India’s strong reaction came a day after the Chinese foreign ministry spokesperson said China was willing to play a “constructive role” in improving Indo-Pak ties, especially after the increased hostility along the Line of Control (LoC). He also said the situation in Kashmir has attracted “international” attention.
Gopal said that the government’s on the Kashmir issue has been very consistent and clear. “We have been ready to have dialogue with Pakistan among other issues (including) J&K in a bilateral framework. That position of addressing all issues with Pakistan including the Kashmir issue in a bilateral framework has not changed,” he said.
He also strongly rejected allegations by Pakistan that India was using chemical weapons in Kashmir, saying India is against the use of chemical weapon anywhere by anyone in any situation.
Baglay also hit out at the Pakistan government for “reading” from Lashkar-e-Taiba’s terror script in glorifying Hizbul militant Burhan Wani, who was killed by security forces in
July last year.
China’s ‘helping hand’ comes as tension continues over a standoff in Doklam on the Bhutan tri-junction. Baglay said India will continue to use diplomatic channels with China to resolve the standoff. “We have diplomatic channels available. We have embassies in both countries. Those channels will continue to be used,” Baglay said when asked about the nearly month-long standoff in Doklam.

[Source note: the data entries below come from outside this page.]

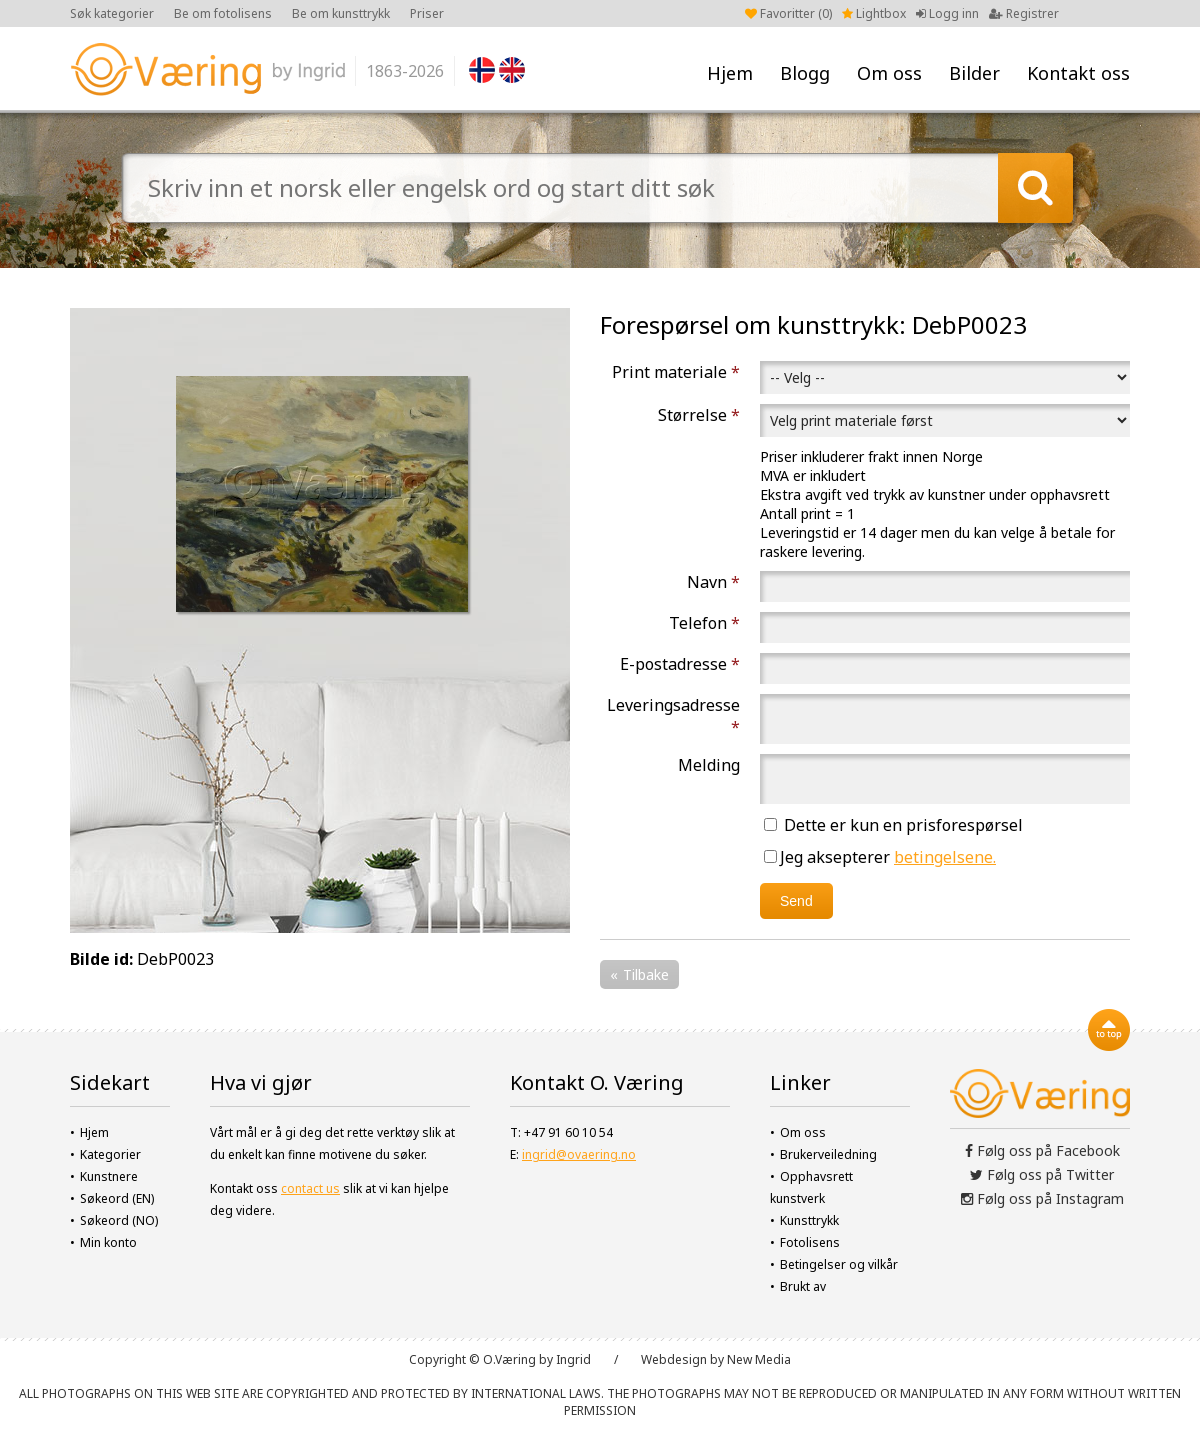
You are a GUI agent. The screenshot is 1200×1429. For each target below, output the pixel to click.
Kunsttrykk (809, 1220)
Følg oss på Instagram (1042, 1198)
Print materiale (676, 372)
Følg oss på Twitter (1042, 1174)
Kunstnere (109, 1176)
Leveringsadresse (673, 716)
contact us (310, 1188)
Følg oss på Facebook (1042, 1150)
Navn (713, 582)
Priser (427, 13)
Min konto (108, 1242)
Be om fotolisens (223, 13)
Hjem (730, 73)
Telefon (704, 623)
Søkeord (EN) (117, 1198)
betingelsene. (945, 857)
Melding (709, 765)
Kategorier (110, 1154)
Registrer (1024, 13)
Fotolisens (810, 1242)
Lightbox (874, 13)
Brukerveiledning (828, 1154)
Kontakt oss (1078, 73)
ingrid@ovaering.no (579, 1154)
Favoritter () (788, 13)
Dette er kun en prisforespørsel (893, 825)
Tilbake (646, 974)
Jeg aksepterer (880, 857)
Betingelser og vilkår (839, 1264)
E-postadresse (680, 664)
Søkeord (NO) (119, 1220)
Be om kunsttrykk (341, 13)
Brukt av (803, 1286)
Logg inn (947, 13)
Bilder (974, 73)
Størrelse (699, 415)
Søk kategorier (112, 13)
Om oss (889, 73)
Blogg (805, 73)
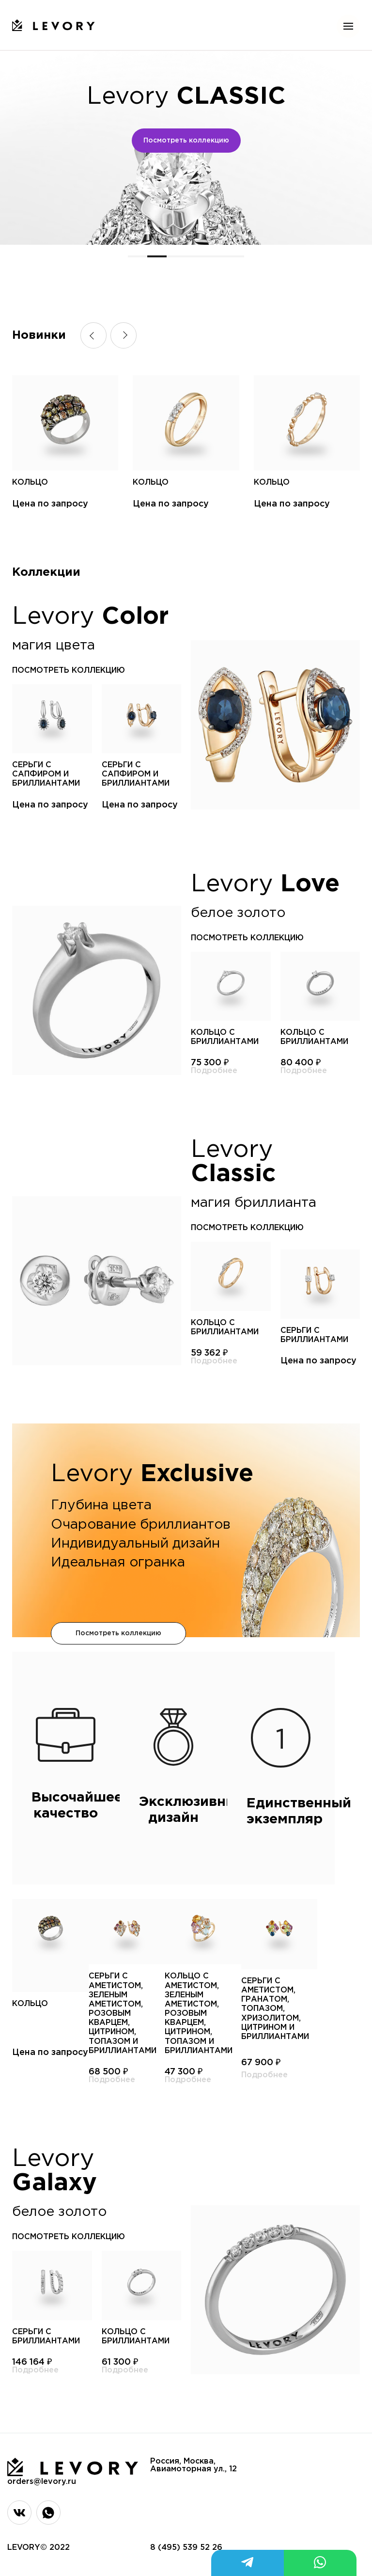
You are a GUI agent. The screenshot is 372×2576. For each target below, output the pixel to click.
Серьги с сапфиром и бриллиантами (46, 774)
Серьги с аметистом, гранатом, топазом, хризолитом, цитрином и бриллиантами (275, 2008)
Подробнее (214, 1071)
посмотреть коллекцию (68, 670)
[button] (137, 256)
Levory (186, 97)
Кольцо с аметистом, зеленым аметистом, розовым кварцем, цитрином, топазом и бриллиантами (198, 2013)
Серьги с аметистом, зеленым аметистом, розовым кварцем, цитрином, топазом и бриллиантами (122, 2013)
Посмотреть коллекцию (186, 140)
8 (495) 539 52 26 (186, 2547)
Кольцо (30, 482)
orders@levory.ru (41, 2481)
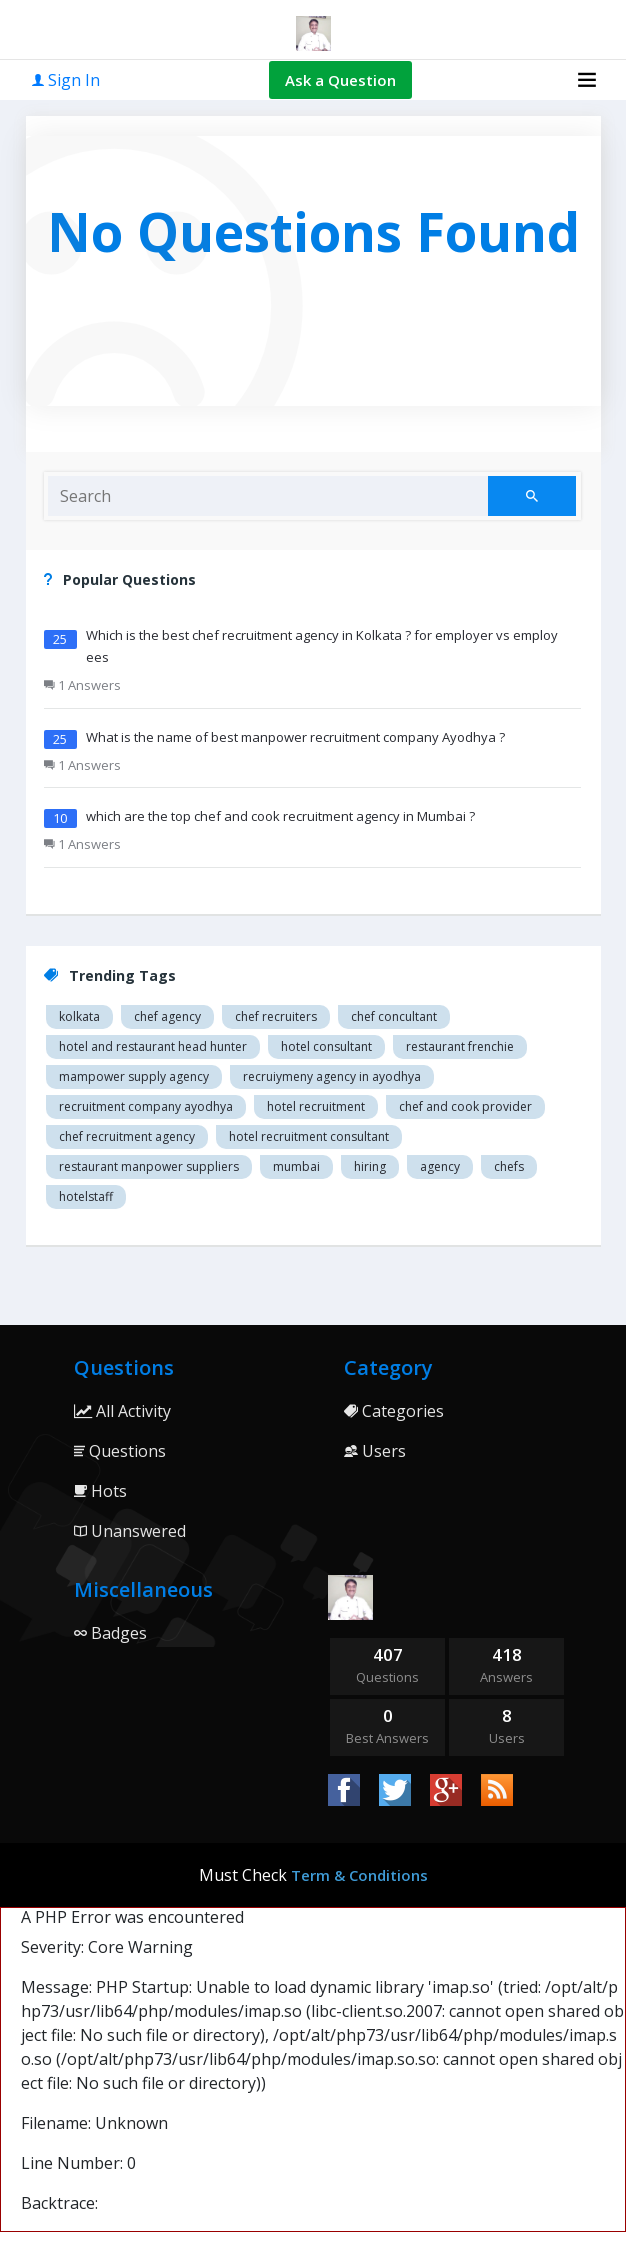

He also referred to Foreign Secretary S Jaishankar’s remarks at an event in Singapore on the issue. Baglay noted that there were well-established and mutually agreed mechanisms to address differences on border issue as well as tri-junctions.
A couple of days ago, foreign secretary S Jaishankar had said here that India and China have a history of handling border issues and there is no reason the two countries will not be able to resolve the latest standoff.
“It is a long border, as you know no part of the border has been agreed upon on the ground. It is likely that from time to time there are differences,” Jaishankar said.